We could then respond to not just the high-speed rollover, but also flex up to large incidents like flood, bushfire, cyclone or even pandemic response by having a focus on expertise embedded in community. 

TMR: It’s interesting that Australia doesn’t have a formal rural responder network given how physically large it is. Why is that? 

Professor Leeuwenburg: It’s somewhat frustrating … when we sit down with state-based emergency planners, the systems are very much metrocentric.  

At the moment, they’re focused on [problems like] ambulance ramping, but they’re very much focused upon providing care to people in metro areas, or maybe 50 to 100 kilometres beyond.  

The trauma gap is the shorthand that we’re using to try and raise attention to the problems of rural trauma and rural critical illness, that there is a significant gap in delivery of care.  

While we do have excellent ambulance retrieval services, they do take some time to arrive.  

But yes, there’s a degree of cognitive dissonance around this. 

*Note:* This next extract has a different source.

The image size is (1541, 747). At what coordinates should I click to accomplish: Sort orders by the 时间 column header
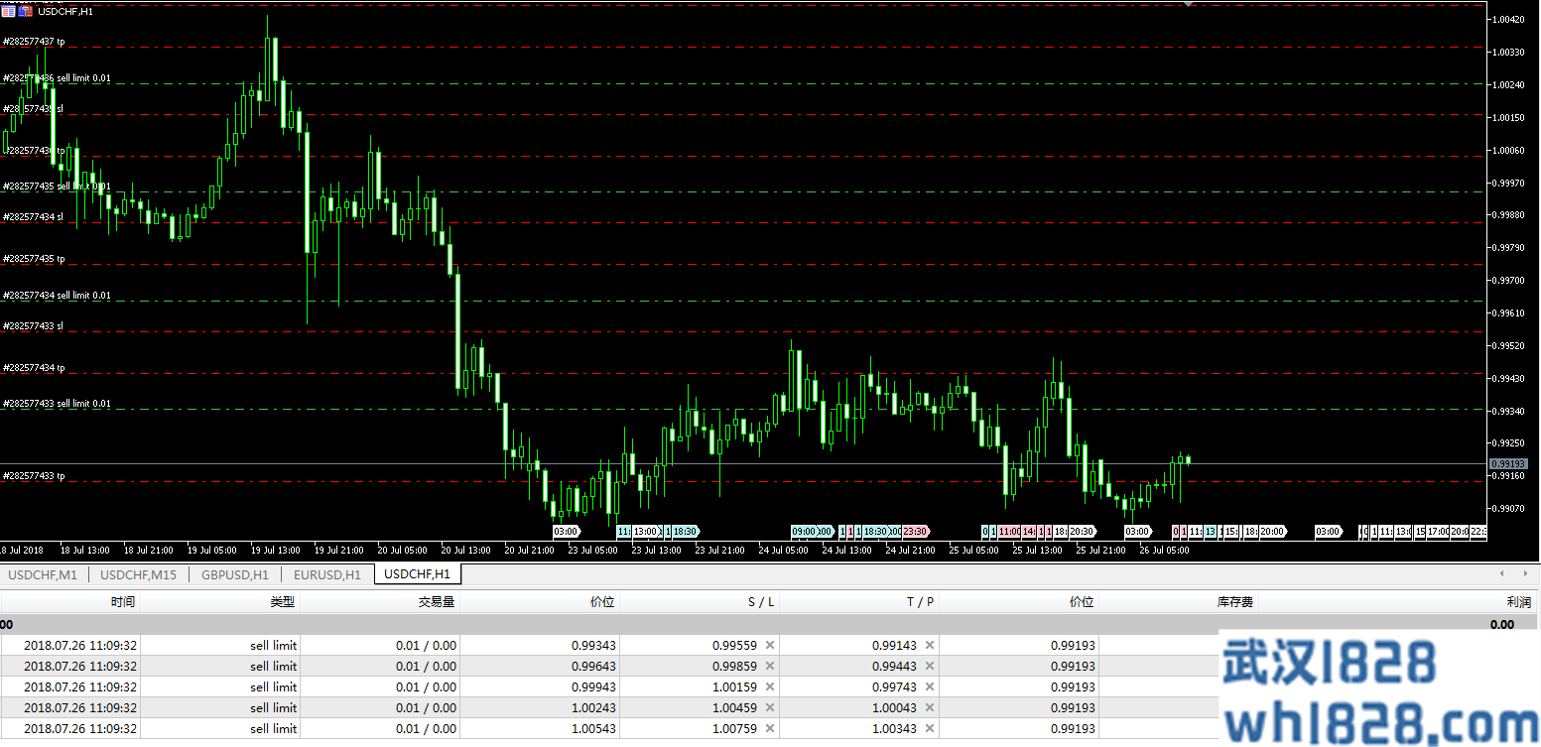tap(123, 602)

TMR: What does the distribution of Sandpiper bags look like across Australia?  

Professor Leeuwenburg: Obviously South Australia is well replete with bags, and southwest Queensland is also doing very well [in areas where Sandpiper bags] have been integrated into local hospital and health networks.  

We’re looking to expand into Far North Queensland and also Western Australia.  

At the moment, there’s a handful of clinicians around [those areas], working mostly at a local level with their ambulance or state emergency service, as a known [provider] who’ll get called upon in times of need.  

The tricky thing is integrating them into the state-based emergency responses.  

It’s kind of a build-and-they-will-come approach, and this is actually what happened in Scotland.  

They started off small, they demonstrated their value, and then within a couple of years the ambulance service realised that they had an asset that was reliable, trained, equipped, and could be incorporated into the system.  

TMR: How can people get involved if they want to? 

Professor Leeuwenburg: They can reach out via our website.  

We are a charity, and we want to help people get a bag – which might mean we either raise funds to donate one to a community, or more commonly, communities will raise funds themselves to buy a bag for their clinician.  

It is important, though, that it is not just about the bag; you also do need training.  

There are many routes, but one route is the ACRRM pre-hospital emergency care course.  

There’s also the Queensland pre-hospital emergency life support course, or some people go through induction with the state retrieval or ambulance service to get training in pre-hospital care.  

Most clinicians have the skills they need, it’s just about being safe at the roadside and working with other agencies in a collaborative manner.  

Just because you’re a doctor, doesn’t mean you’re an expert in pre-hospital care. 

This interview has been edited for length and clarity.